Ein paar Schritte weiter öffnet sich der klassische Bauerngarten zu einer großen Wiese – kein akkurat gemähter englischer Rasen, sondern eine Naturwiese, die sich langsam zu einem Paradies für Insekten aller Art entwickeln darf, erläutert Michael Chalupka.

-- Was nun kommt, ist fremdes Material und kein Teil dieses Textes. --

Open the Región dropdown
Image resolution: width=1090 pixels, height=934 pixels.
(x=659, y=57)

"Vorher liefen da Schafe, wir wollen aber jetzt diese Struktur der alten Bauernwiese wieder hervor holen. Über 15 Jahre ist also die Fläche nicht gedüngt worden und jetzt kommt Wiesenschaumkraut, die Dotterblume, dann Lichtnelke, Margeriten, Ferkelwurz... es kommen so viele Pflanzen wieder hoch, und da wir ja selbst auch Bienenhaltung betreiben, haben wir gesagt, wir wollen viel, viel Insektenvielfalt hier heran holen."
Mythen und Sagen, Hexen und Teufel
Am Übergang vom Bauerngarten zur Wiese steht das Bienenhaus – ein reetgedeckter Unterschlupf für die fleißigen Insekten, auf dessen Dachfirst eine uralte Heil- und Zauberpflanze als Schutz gegen Blitzschlag zu finden ist: Der Hauswurz, auch Steinwurz oder Donnerwurz genannt – eine Anlehnung an die alten Mythen um den germanischen Donnergott Donar.

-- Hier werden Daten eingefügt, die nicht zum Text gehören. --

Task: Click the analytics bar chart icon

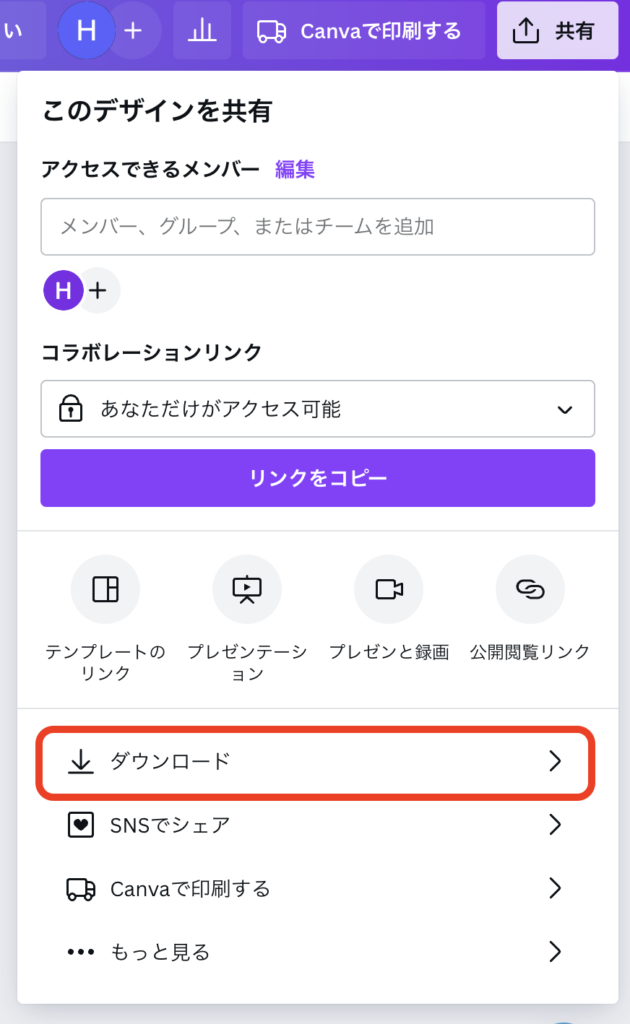Action: 202,31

"Auf dem First oben, auf dem Heidekraut, ist aufgesetzt dieser Donnerwurz. Es war ja der Aberglaube, dass dadurch Donar besänftigt wird und dass dadurch der Blitz nicht einschlägt. Karl der Große hatte ja das Götzentum verboten, das Göttertum – hat ihnen aber einen Ausweg gelassen über diese Pflanze auf dem Dach."

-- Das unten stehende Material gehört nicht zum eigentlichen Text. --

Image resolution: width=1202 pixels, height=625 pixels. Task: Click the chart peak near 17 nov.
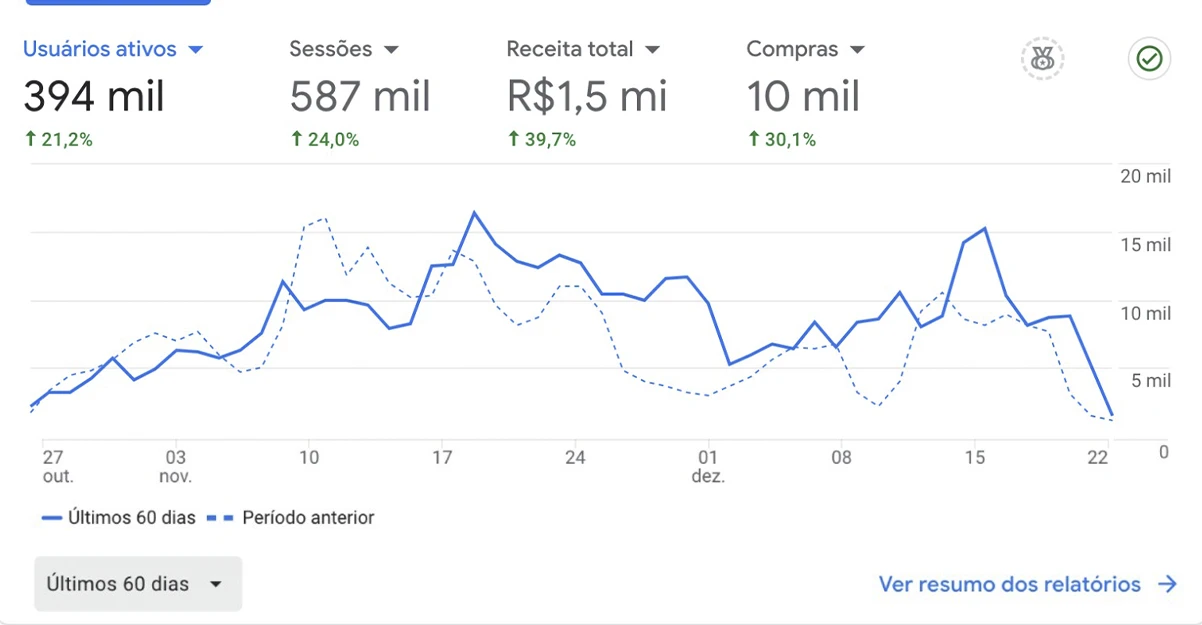click(474, 212)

Und wenn wir schon bei Mythen und Sagen sind – auch die klassische Struktur des Bauerngartens mit seinen Buchsbaumhecken als Begrenzungen der Beete, der Kreuzweg mit dem Mittelrondell, hatte einen tieferen Sinn, zumal in Zeiten, in denen Hexen und Teufel noch hinter den Seelen der Sünder her waren.
"Das war auch bildlich gesehen dafür gedacht, dass die Hexe, oder der Teufel, der hinter einem her war… man rannte in diesen Kreis und verschwand in einem Seitenweg, dass er einen nicht verfolgen konnte."
Diese und andere spannende Geschichten kann man sich jederzeit ganz genüsslich im Garten des Ehepaares Chalupka anhören – oder man erfreut sich einfach nur auf einer der gemütlichen Bänke an dem Anblick, den dieser wunderbar verträumte Bauerngarten im tiefsten Angeln an der Schlei bietet.